Stack wrote that he was part of a group who held tax code readings and "zeroed in on a section relating to the wonderful 'exemptions' that make institutions like the vulgar, corrupt Catholic Church so incredibly wealthy."

He said they had "the best high-paid experienced tax lawyers in the business."

MacNab said Stack likely was referring to a notorious scheme run by lawyers William Drexler and Jerome Daly. It was based on the idea that citizens could establish themselves as a church and gain the same tax exemptions afforded to religious institutions.

The scheme didn't work, and Drexler and Daly were disbarred and imprisoned. If this was the operation Stack was referring to, it may have been a turning point in his life. He wrote:

"That little lesson in patriotism cost me $40,000+, 10 years of my life, and set my
retirement plans back to 0. It made me realize for the first time that I live in a country with an ideology that is based on a total and complete lie."

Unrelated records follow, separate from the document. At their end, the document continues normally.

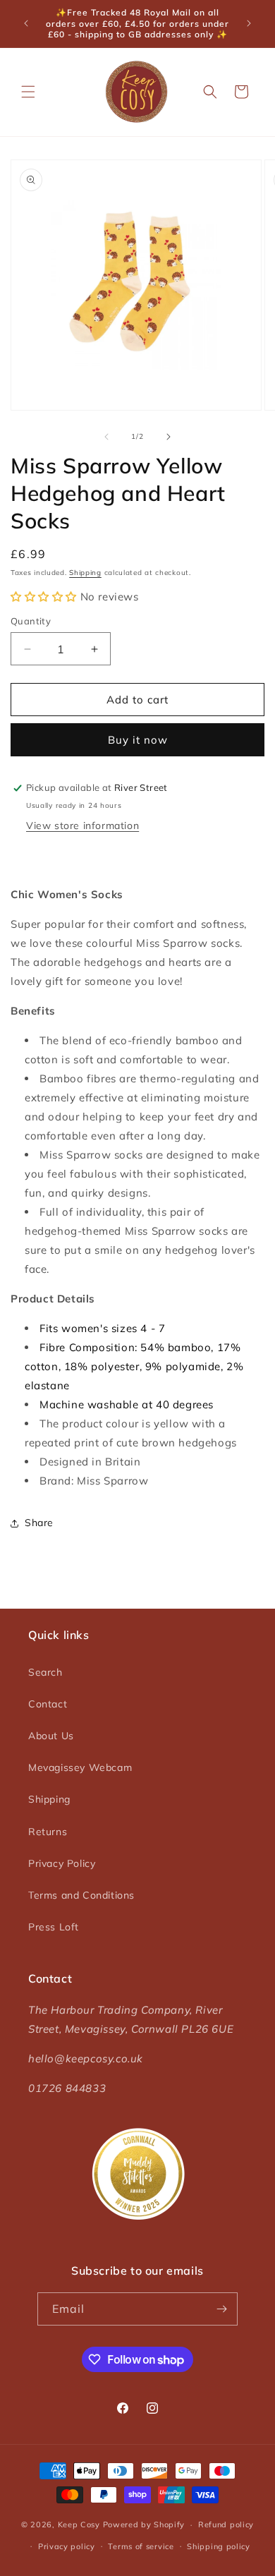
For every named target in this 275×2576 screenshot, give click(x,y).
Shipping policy (218, 2546)
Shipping (85, 572)
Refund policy (226, 2524)
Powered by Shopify (144, 2524)
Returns (47, 1831)
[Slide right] (168, 436)
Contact (47, 1704)
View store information (82, 825)
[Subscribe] (221, 2309)
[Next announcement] (248, 23)
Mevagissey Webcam (80, 1767)
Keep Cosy (79, 2524)
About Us (51, 1735)
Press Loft (53, 1927)
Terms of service (140, 2546)
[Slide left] (106, 436)
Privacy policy (66, 2546)
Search (45, 1672)
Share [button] (39, 1522)
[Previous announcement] (26, 23)
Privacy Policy (61, 1863)
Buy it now (138, 739)
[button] (28, 91)
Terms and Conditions (81, 1895)
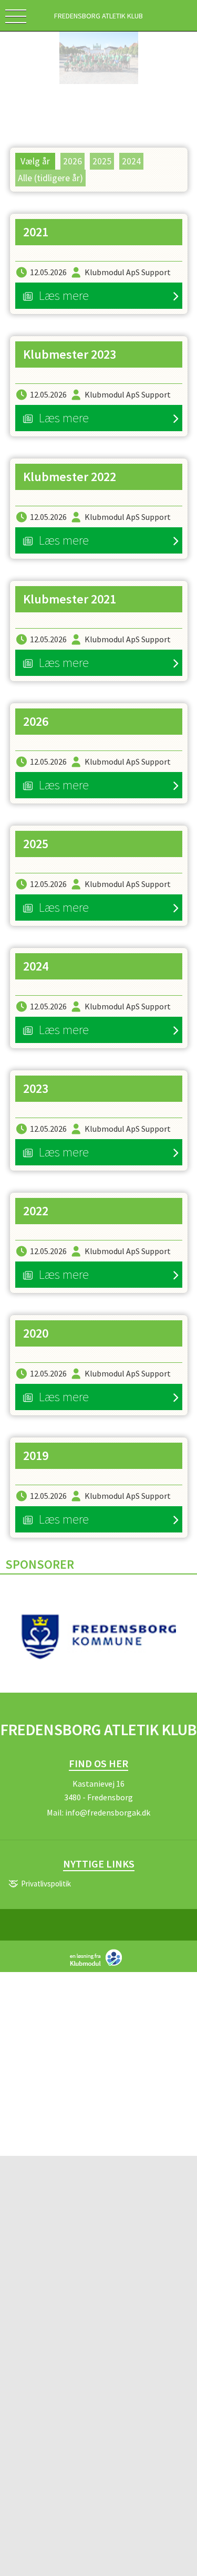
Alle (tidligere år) (50, 178)
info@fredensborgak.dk (107, 1812)
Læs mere (64, 295)
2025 (101, 161)
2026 (72, 161)
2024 (131, 161)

This inspired him to take action, write to politicians and meet with likeminded anti-tax protesters. He wrote: "I spent countless hours on the L.A. freeways driving to meetings and any and all of the disorganized professional groups who were attempting to mount a campaign against this atrocity."

His anti-tax and anti-government beliefs may also have been fueled by Section 1706, an obscure and relatively unknown change in the tax code that focused on his industry and went into effect in 1986. Section 1706 essentially removed technical workers like software engineers from a safe haven classification of "self-employed consultant," making it easier for the IRS to challenge how Information Technology companies classified their employers.

An association of IT companies and industry professionals, now called TechServe Alliance, was created to protest the changes in tax law that it says singled out the industry.

"It made the whole business riskier for people using independent contractors because it favored the so-called employment business model," Mark Roberts, TechServe CEO, told FoxNews.com. "It created havoc on a number of folks."

Roberts was quick to condemned Stack's behavior as "an act of a very, very sick individual."

"I don't see a long-term lasting effect, just a troubled wayward person acting in response to a legitimate issue. But I don't think that actually impacts the issue," Roberts said.

Noting that Section 1706 was passed years ago, he added: "We still resent the fact that it singles out the industry, but folks have basically learned to adapt. It's kind of been awhile since this was a burning issue in the industry."